Introduces Vulkan Multipass, which enables highly efficient deferred shading on Mali GPUs.

Deferred shading

Note: The source for this sample can be found in samples/multipass in the SDK.

Introduction

Multipass is a great Vulkan feature which enables developers to implement deferred shading efficiently on mobile GPUs.

Traditionally, deferred shading on mobile has not been feasible due to the very intense bandwidth requirements on writing out a full G-Buffer to memory and then being read back as textures in the lighting pass. Extensions like GL_EXT_shader_pixel_local_storage in GLES enabled developers to keep the G-Buffer on-tile to avoid this extra bandwidth requirements, but now, this is a standard feature in Vulkan, which means no vendor-specific code paths to enable on-tile rendering anymore.

The Render Pass

Multipass works by allowing a render pass to contain multiple subpasses. These subpasses can have dependencies between each other. Normally, this wouldn't be any different than having two render passes, but a very important difference here is that the dependency can be restricted to a per-pixel region. Using this scheme, this allows a tiled GPU like Mali to merge two or more subpasses into one render pass where the results from one subpass can be kept on-tile in-between the two subpasses.

Setting up the render pass is a bit more involved this time around. We will need 4 attachments:

Light
Depth/Stencil
Albedo
Normals

In a more fancy renderer, we would also have a fifth attachment for PBR parameters, but for this sample, we'll keep it simple. The first subpass, we will write out the G-Buffer and write to the depth/stencil buffer.

Here, we will set up 3 color attachments.

VkAttachmentReference colorReferences[3] = {
        { 0, VK_IMAGE_LAYOUT_COLOR_ATTACHMENT_OPTIMAL }, // Light, emissive materials write here!
        { 2, VK_IMAGE_LAYOUT_COLOR_ATTACHMENT_OPTIMAL }, // Albedo
        { 3, VK_IMAGE_LAYOUT_COLOR_ATTACHMENT_OPTIMAL }, // Normals
};
VkAttachmentReference depthReference = { 1, VK_IMAGE_LAYOUT_DEPTH_STENCIL_ATTACHMENT_OPTIMAL };

Note

Optimal G-Buffer size for color attachments on current Mali GPU is 128 bits per pixels.

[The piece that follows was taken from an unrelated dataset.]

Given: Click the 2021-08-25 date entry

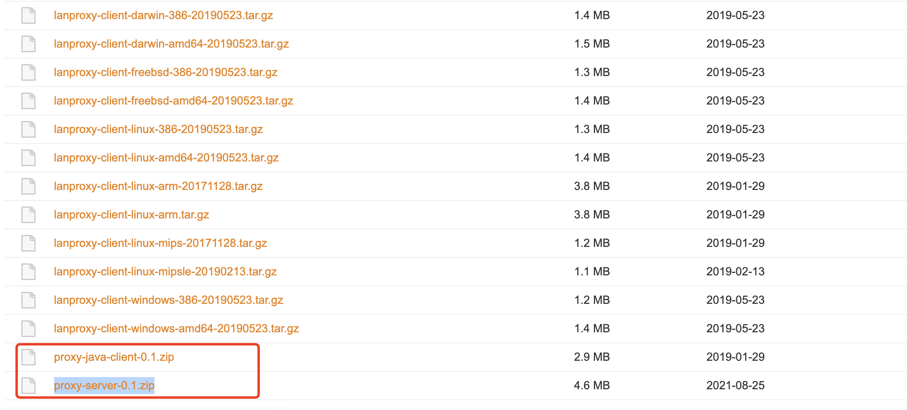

A HDR-enabled physically based renderer should lay out the G-Buffer as such. This fits neatly into 128 bits:

Light: B10G11R11_UFLOAT_PACK32
Albedo: RGBA8
Normal: RGB10A2
PBR/Misc: RGBA8

After rendering the first subpass, we have our G-Buffer. shaders/debug.frag is used to show this G-Buffer at a fixed interval.

G-Buffer output side-by-side (Albedo, Normal, Depth)

In the second subpass, we use the G-Buffer to accumulate light onto the light attachment. For this, we can use plain blending. Normally, this attachment would be VK_FORMAT_B10G11R11_UFLOAT_PACK32 to allow HDR rendering, but since we're just rendering directly to the backbuffer here, 8-bit UNORM will do.

In the second subpass, we have only one color attachment, but three input attachments. Input attachments can be considered "special" textures, where you can only read the texel at gl_FragCoord.xy.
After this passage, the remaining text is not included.